Bupati Sidoarjo, Subandi mengatakan pembagian paket sembako dan makanan gratis bukan sekadar bantuan materi, melainkan merupakan wujud sinergi sosial antara Yayasan MSP dan Polri untuk meringankan beban masyarakat.
"Ini menunjukkan kepedulian MSP dan Polri terhadap masyarakat yang membutuhkan," kata Subandi dalam keterangannya di Sidoarjo, Kamis.

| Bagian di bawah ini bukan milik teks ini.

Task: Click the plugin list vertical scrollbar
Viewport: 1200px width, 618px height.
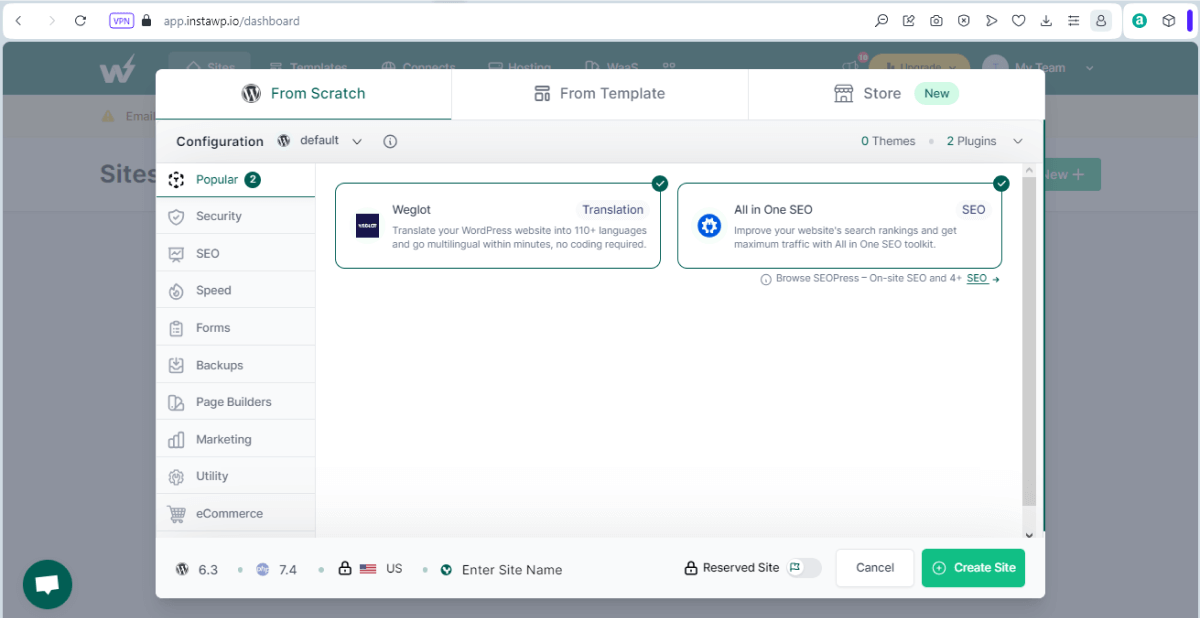Action: [x=1029, y=342]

Kegiatan yang turut dihadiri Kepala Kepolisian Resor Kota (Polresta) Sidoarjo Komisaris Besar Polisi (Kombes Pol) Christian Tobing, Komandan Komando Distrik Militer (Kodim) 0816/Sidoarjo Letnan Kolonel (Letkol) Czi Shobirin Setio Utomo serta Kepala Badan Narkotika Nasional (BNN) Sidoarjo Kombes Pol Gatot Soegeng Soesanto tersebut, dinilainya juga dapat memperkuat rasa kebersamaan dan menumbuhkan rasa kepedulian antarwarga.

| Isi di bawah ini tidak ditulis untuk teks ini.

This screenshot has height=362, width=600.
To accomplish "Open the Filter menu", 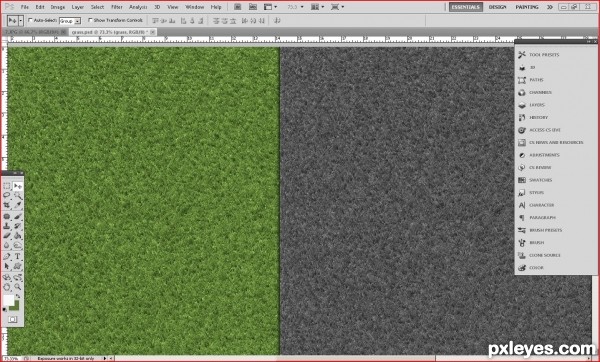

Ia berharap bantuan tersebut dapat memberikan manfaat langsung bagi keluarga yang sedang kesulitan maupun lansia serta warga rentan lainnya.
Menurutnya, kepedulian kecil dari banyak pihak akan menjadi suatu kekuatan besar bagi komunitas dalam menebar kebaikan.
Subandi menyampaikan bahwa Pemerintah Kabupaten (Pemkab) Sidoarjo juga berkomitmen akan terus mendukung kegiatan inisiatif kemanusiaan dan program sosial serupa yang berpihak pada masyarakat.
Ia berjanji akan memperkuat koordinasi dengan organisasi masyarakat, lembaga sosial, dan aparat keamanan untuk memperluas jangkauan bantuan dan meningkatkan efektivitas penyaluran bantuan.
Sementara itu, Pembina Yayasan MSP Pendeta (Pdt) David Lauli juga mengucapkan terima kasih kepada Forkopimda Sidoarjo atas dukungan penyelenggaraan kegiatan tersebut.
“Kegiatan ini juga akan menumbuhkan semangat melayani bagi kota yang kita cintai, kota Sidoarjo,” katanya.
David mengatakan pembangunan sosial tidak dapat dikerjakan oleh satu pihak sendiri melainkan dibutuhkan kolaborasi bersama antara pemerintah daerah, aparat keamanan serta tokoh masyarakat dan para relawan.